Although the NHTSA has recommended that backup cameras be included as standard equipment for some time, it has been hesitant to require automakers to provide them.  According to the agency, nearly 210 backover deaths occur in the U.S. every year.  Approximately one third of those deaths are among children, many of whom are accidentally backed over by their parents.  Seniors also account for a large percentage of backover deaths each year.  The agency estimates that the new regulation will reduce the number of backover deaths by 59 to 69 annually.

Transportation Secretary Anthony Foxx said, “Safety is our highest priority, and we are committed to protecting the most vulnerable victims of backover accidents — our children and seniors. As a father, I can only imagine how heart wrenching these types of accidents can be for families, but we hope that today’s rule will serve as a significant step toward reducing these tragic accidents.”

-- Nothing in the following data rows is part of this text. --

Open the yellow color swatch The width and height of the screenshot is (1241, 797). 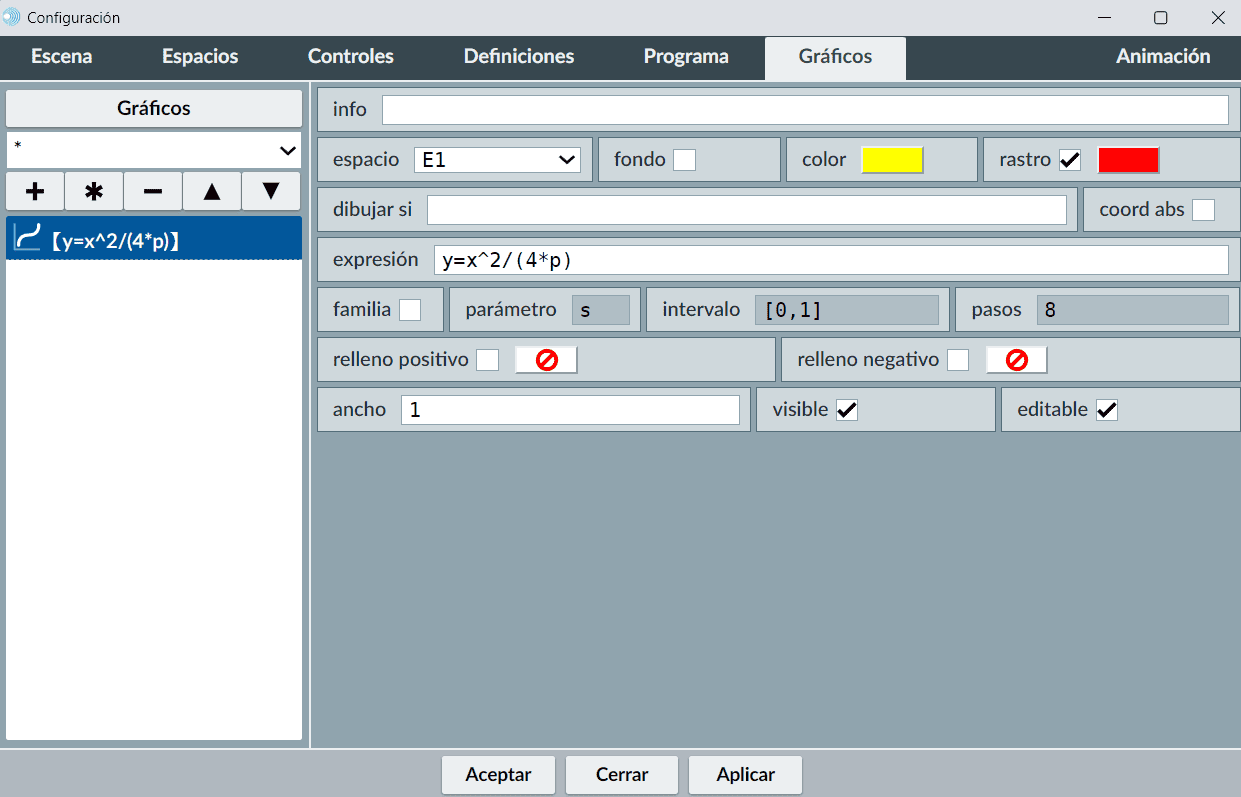point(892,160)
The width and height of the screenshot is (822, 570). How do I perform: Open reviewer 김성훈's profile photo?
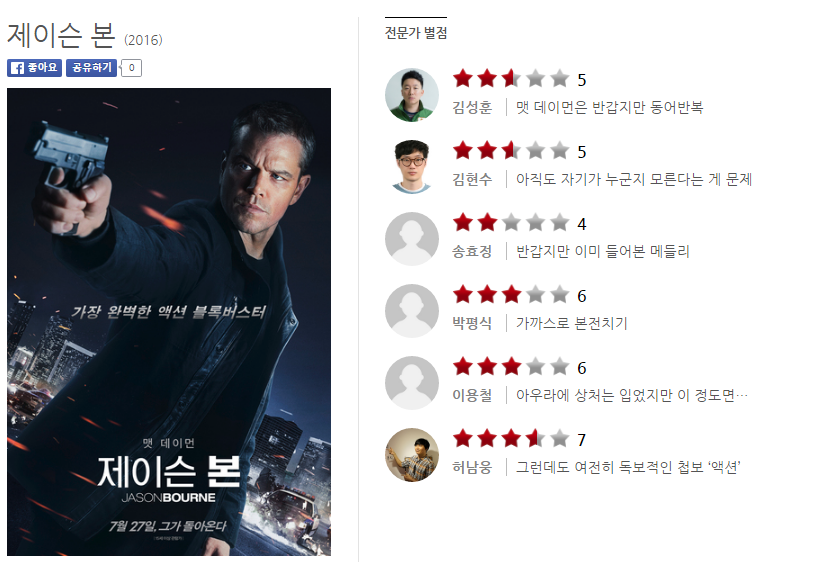(x=412, y=95)
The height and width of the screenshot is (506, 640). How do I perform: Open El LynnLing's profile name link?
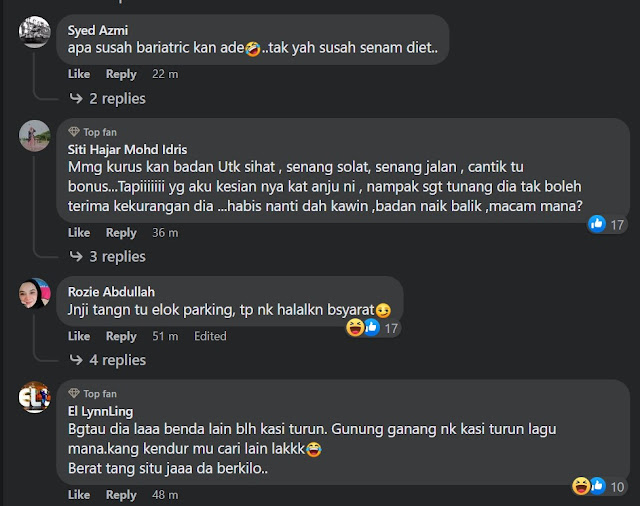[x=100, y=411]
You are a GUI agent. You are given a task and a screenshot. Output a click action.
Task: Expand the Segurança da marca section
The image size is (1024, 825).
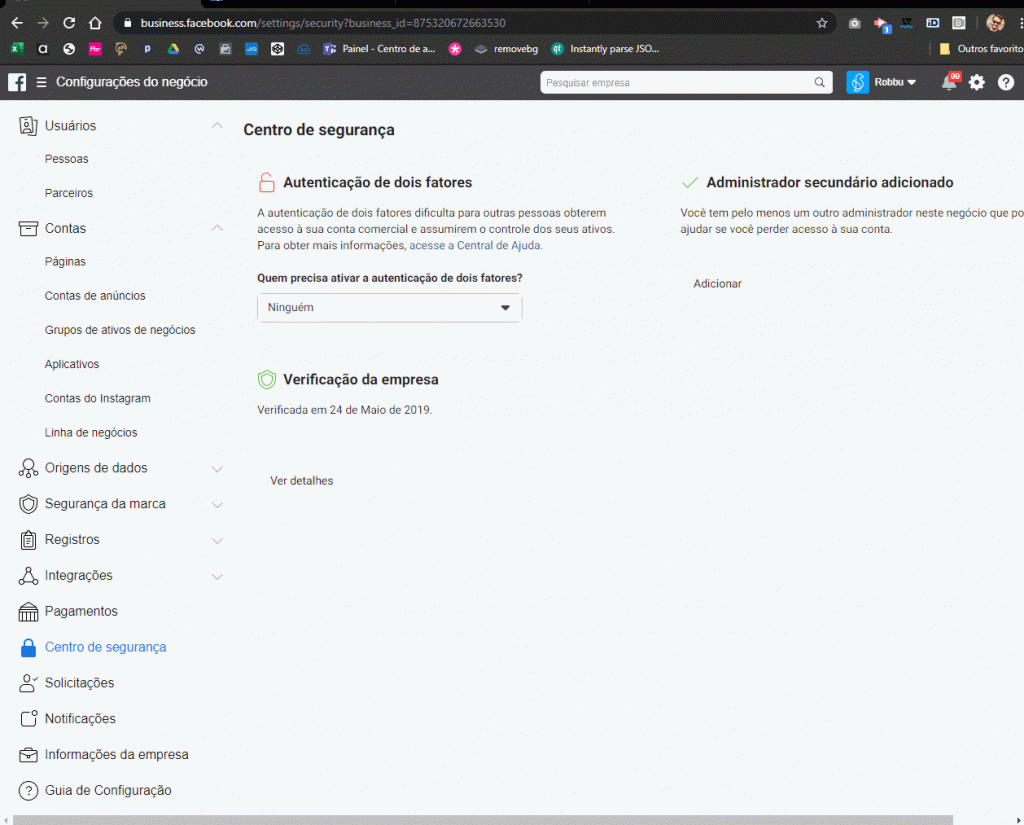[x=217, y=504]
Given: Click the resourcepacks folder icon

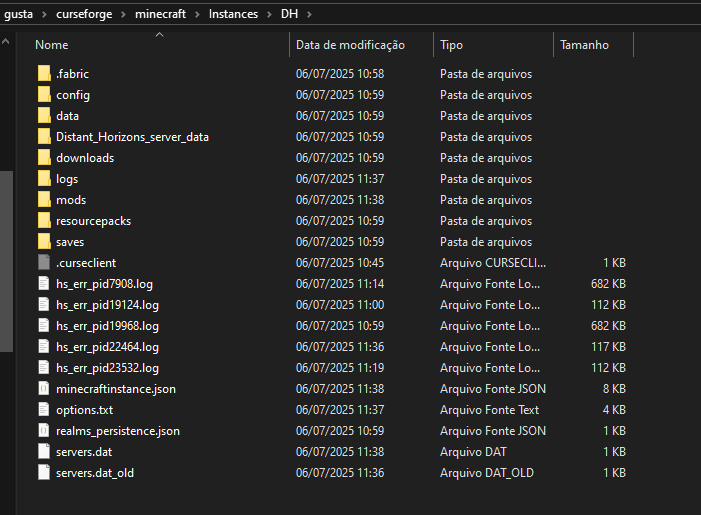Looking at the screenshot, I should [43, 221].
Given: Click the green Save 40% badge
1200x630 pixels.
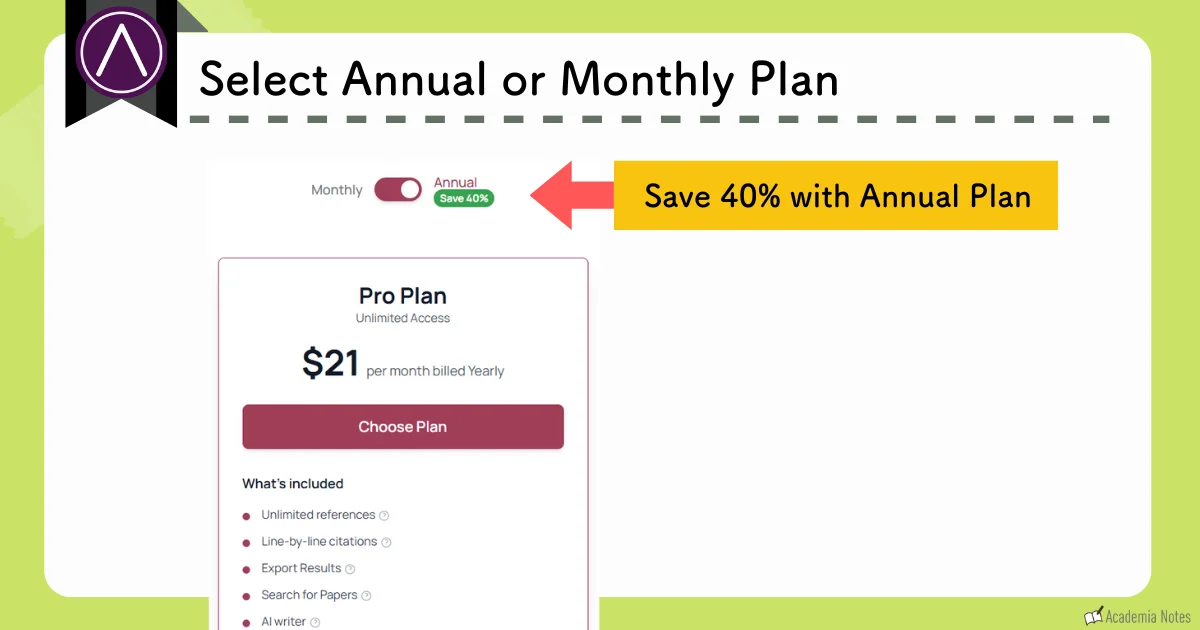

In addition to reducing the number of backover deaths, the NHTSA is also touting the added convenience backup cameras will provide when drivers are attempting to back into tight parking spaces and maneuver their vehicles in confined spaces.

The NHTSA expects backup camera systems to cost approximately $140 per vehicle.  The cost will be even lower for models that are already equipped with in-dash display units.

Some safety advocates have been critical of the NHTSA for not requiring backup cameras sooner.  In 2008 a law was passed requiring the NHTSA to develop rules that would reduce the number of backover accidents, which led to the development of the new regulation which had not been implemented until today.

Public Citizen president Robert Weissman said of the NHTSA’s announcement, “While the administration delayed the rule, more children died in backover accidents.  The cost of regulatory delay, in human lives, could hardly be more clear than it is today.”

Although the devices have not been required, many automakers already equip their vehicles with backup cameras, and the auto industry as a whole is applauding the new regulation.

In a statement, the Auto Alliance said, “Today, the government has stepped forward as a strong advocate for cameras on cars, and this action helps pave the way for using cameras in other ways on vehicles.” The alliance also said it would petition the NHTSA to allow automakers to replace side-view mirrors with cameras “that may expand side vision while increasing fuel efficiency.”